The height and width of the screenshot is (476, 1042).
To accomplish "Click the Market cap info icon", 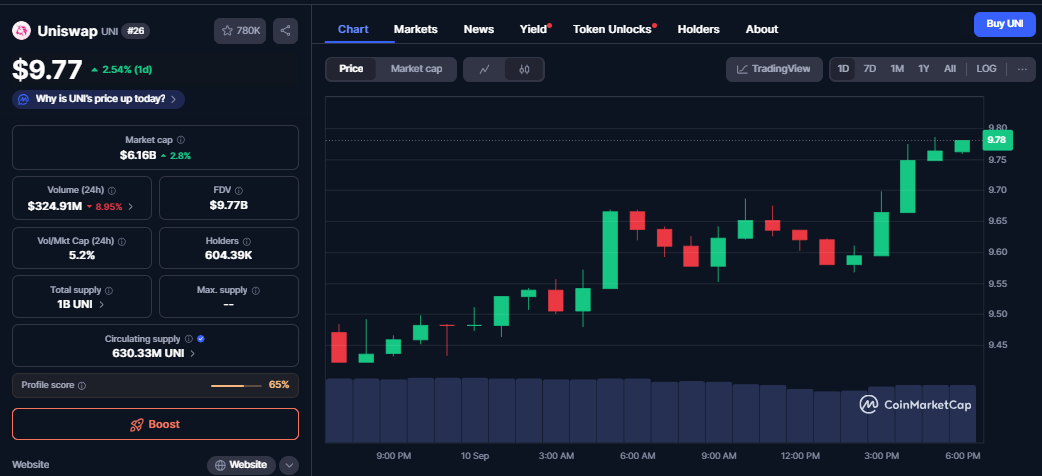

==

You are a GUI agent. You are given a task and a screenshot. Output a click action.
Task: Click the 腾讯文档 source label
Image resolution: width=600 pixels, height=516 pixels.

==

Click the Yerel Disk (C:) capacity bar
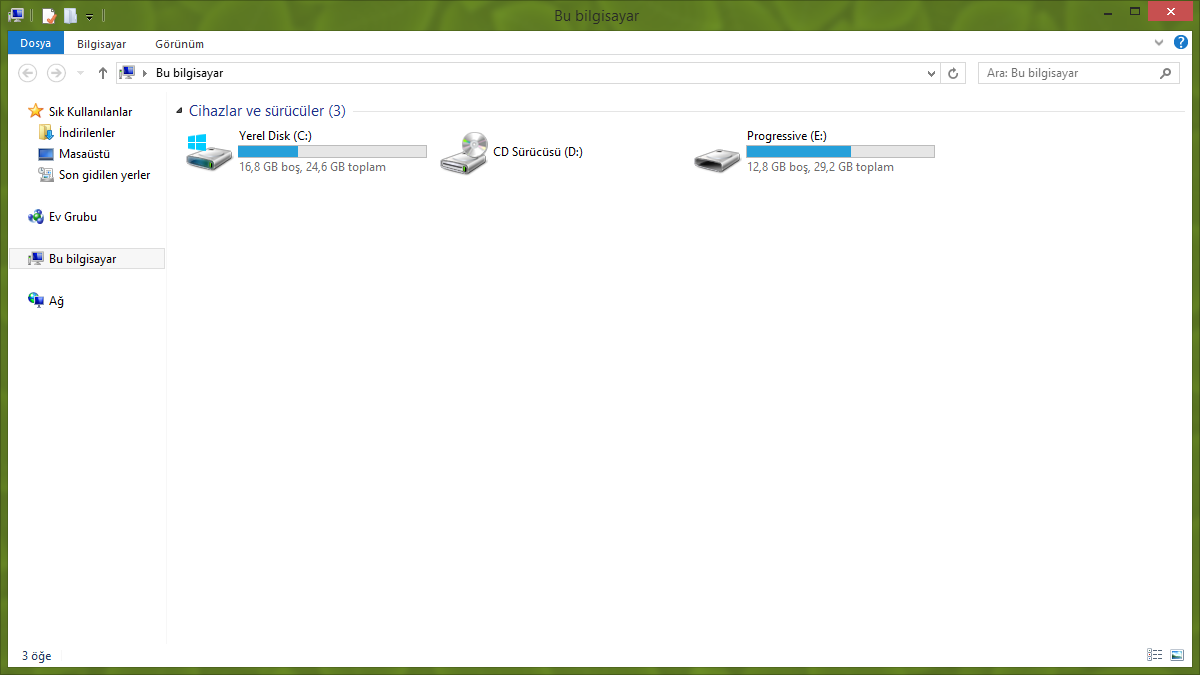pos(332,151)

THE TASK: Repeat the lines above exactly, beginning with the one containing "The height and" and finishing with the one containing "the Market cap". No pictures belong in the copy.

TASK OUTPUT:
The height and width of the screenshot is (476, 1042).
To accomplish "Click the Market cap info icon", 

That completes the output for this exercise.